Our man remained; the two ministers remained. I wanted as many up as possible,
for every person aboard was a guarantee against the man loosing off a bullet
from his pistol.
We
were now somewhere beyond a spot called Dingwall. When would the bloody man get
off, and what would I do when he did? I had no notion. We'd been on the go for
more than an hour. I looked at Bowman, and he seemed to be asleep. Had he even
noticed the great mountains to our left? You could mistake them at first for
great banks of clouds, until you worked out that they were not moving. I peered
forwards: our quarry sat still as before. I could see the top of his wide cap.
One
of the ministers was saying, 'It's all to the guid, it's all to the guid . . .'
and I cursed his ignorance. It was
not
all to the good.
I
turned again to the window. The sound came of another bell floating through the
sleet, another station rolling into view. A curiosity on the platform: a
smoking stove attached to the base of a water tower - against ice, as I
supposed.
There
came a clattering of a door in the next carriage as I read a poster on the
station wall: 'Further North! Further North! Fortnightly Passes for Visiting
the Northern Highlands', and then, underneath, in smaller print: 'Summer Only'.
I
looked at the seat opposite; Bowman was eyeing me from the depths of his coat.

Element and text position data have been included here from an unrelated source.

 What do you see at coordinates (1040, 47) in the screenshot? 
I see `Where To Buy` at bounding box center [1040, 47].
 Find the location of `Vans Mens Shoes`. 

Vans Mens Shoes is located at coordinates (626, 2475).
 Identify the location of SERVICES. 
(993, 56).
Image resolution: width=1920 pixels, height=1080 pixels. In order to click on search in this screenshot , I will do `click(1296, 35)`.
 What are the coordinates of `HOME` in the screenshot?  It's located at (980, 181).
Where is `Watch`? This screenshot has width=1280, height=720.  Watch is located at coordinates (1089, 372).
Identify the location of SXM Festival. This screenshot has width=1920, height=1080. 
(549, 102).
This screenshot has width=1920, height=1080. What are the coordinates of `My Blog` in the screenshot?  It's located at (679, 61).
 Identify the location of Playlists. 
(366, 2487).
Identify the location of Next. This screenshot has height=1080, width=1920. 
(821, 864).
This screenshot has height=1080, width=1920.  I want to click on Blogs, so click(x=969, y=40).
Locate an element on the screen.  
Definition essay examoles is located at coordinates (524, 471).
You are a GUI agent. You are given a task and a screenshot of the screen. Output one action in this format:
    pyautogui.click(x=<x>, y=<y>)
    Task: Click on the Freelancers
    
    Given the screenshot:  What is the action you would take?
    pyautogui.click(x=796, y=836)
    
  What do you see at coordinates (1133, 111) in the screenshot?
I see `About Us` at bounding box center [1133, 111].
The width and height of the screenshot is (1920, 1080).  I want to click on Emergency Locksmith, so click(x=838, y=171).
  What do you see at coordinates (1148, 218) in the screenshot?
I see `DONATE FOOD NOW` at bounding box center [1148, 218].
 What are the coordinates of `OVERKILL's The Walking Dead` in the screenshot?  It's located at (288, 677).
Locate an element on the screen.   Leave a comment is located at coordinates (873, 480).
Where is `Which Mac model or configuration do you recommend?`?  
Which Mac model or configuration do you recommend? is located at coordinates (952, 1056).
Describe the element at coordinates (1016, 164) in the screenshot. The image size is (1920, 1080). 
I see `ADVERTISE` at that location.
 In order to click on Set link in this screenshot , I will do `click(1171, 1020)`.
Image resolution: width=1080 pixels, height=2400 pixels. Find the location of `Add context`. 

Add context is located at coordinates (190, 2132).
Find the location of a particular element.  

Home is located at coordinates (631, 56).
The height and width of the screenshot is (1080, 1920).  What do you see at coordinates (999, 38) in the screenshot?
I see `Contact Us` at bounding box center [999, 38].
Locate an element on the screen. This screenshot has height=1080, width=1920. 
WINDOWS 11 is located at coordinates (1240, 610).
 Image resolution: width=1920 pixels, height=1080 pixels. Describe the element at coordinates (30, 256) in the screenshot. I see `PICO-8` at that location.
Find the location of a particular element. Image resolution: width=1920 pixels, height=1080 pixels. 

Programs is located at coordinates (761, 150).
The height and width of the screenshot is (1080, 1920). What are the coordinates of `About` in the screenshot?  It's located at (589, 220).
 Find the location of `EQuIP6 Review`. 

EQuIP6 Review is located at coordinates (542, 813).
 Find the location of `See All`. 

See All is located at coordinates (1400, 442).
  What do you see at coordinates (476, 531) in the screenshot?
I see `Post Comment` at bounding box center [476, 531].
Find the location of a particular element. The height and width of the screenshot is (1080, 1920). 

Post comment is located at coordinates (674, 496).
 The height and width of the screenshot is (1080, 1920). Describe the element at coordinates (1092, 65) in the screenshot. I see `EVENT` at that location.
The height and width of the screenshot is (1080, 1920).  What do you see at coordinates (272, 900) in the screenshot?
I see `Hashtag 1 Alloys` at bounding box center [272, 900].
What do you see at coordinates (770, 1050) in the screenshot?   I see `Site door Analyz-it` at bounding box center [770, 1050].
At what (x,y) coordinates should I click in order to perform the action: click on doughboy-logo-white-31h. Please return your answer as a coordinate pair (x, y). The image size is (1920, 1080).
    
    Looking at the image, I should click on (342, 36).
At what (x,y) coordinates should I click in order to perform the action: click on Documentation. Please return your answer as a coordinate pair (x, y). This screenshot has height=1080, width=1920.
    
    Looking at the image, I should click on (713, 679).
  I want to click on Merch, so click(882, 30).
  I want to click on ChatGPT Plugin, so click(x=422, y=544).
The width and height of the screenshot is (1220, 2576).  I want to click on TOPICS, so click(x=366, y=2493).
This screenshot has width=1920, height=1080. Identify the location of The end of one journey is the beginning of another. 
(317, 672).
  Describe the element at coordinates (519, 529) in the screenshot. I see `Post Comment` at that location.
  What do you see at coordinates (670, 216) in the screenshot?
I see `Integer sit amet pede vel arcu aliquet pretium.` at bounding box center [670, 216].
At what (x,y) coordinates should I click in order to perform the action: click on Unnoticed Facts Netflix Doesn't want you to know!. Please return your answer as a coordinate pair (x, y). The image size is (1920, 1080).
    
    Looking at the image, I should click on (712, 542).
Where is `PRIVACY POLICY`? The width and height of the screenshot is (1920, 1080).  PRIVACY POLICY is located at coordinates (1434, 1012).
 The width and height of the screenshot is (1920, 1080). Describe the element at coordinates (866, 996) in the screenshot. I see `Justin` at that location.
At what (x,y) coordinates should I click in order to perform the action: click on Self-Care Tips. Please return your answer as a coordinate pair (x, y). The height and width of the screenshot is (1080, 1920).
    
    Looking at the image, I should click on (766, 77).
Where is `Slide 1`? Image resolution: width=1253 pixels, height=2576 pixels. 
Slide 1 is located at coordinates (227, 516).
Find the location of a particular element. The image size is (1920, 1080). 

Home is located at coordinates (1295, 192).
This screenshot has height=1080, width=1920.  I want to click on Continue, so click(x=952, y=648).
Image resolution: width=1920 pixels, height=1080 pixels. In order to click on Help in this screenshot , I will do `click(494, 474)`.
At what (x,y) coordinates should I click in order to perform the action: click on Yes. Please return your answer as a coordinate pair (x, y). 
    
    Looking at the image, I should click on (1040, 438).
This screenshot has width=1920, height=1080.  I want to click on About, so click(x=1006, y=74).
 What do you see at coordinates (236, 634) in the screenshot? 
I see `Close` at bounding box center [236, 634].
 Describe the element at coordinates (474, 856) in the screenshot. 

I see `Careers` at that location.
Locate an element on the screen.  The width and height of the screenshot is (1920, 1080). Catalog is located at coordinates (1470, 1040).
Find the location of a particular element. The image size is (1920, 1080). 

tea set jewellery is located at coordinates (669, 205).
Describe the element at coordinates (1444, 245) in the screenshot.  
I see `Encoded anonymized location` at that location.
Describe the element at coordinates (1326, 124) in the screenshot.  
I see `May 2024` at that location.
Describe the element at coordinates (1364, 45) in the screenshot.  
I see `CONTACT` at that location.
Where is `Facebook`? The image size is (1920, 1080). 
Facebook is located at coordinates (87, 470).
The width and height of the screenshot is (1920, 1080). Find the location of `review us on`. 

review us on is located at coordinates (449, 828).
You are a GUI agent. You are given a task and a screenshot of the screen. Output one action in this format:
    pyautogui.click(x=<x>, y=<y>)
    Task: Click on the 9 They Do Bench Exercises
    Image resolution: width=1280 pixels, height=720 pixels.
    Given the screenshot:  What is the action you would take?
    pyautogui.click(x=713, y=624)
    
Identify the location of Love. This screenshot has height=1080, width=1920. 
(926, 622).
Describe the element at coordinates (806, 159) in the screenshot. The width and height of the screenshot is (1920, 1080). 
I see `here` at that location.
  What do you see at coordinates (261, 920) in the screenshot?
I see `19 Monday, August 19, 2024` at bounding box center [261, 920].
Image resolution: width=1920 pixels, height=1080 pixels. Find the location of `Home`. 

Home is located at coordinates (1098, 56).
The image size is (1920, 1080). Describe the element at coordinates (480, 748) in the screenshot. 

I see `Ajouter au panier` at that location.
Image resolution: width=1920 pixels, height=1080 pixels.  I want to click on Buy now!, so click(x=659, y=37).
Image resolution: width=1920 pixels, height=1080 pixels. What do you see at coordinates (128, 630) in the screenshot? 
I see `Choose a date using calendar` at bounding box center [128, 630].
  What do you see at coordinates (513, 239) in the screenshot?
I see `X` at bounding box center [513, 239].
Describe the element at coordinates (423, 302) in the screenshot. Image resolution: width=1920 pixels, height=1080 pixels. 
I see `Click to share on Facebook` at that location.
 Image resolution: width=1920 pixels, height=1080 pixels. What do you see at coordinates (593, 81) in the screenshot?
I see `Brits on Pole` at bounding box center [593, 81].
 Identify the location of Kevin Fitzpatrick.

The turned-up collar had skewed his glasses.
'Who
comes up here in winter?' I asked him.
'Juggins
like us,' he muttered.
Huddled
in his coat, he did not meet my eye; he had hardly the will to speak. He hadn't
taken on alcoholic fuel for a long while, and he had now reached the point of
being made tired by the cold - which was a dangerous point. He belonged in an
office, not a Highland train; an office or a pub, of course.
I
looked out at two winter diehards in the fields, following a hay wagon as we
moved on.
I was
almost asleep myself when a jolt of the train brought me up sharply. Bowman was
eyeing me again.
'The
wild sea disclosed,' he murmured, and he nodded to the right. Great grey waves
were rising and coming at us. The line was practically on the beach.
'When
will he bloody get off?' I said, nodding along towards our friend; but Bowman
had gone back into his own world.
I had
hoped the man might step down at Helmsdale. This was a seaport with a slightly
larger station. For once, grey houses blocked the view of fields and sea. But
while everyone bar the two ministers got off there, our bastard sat tight.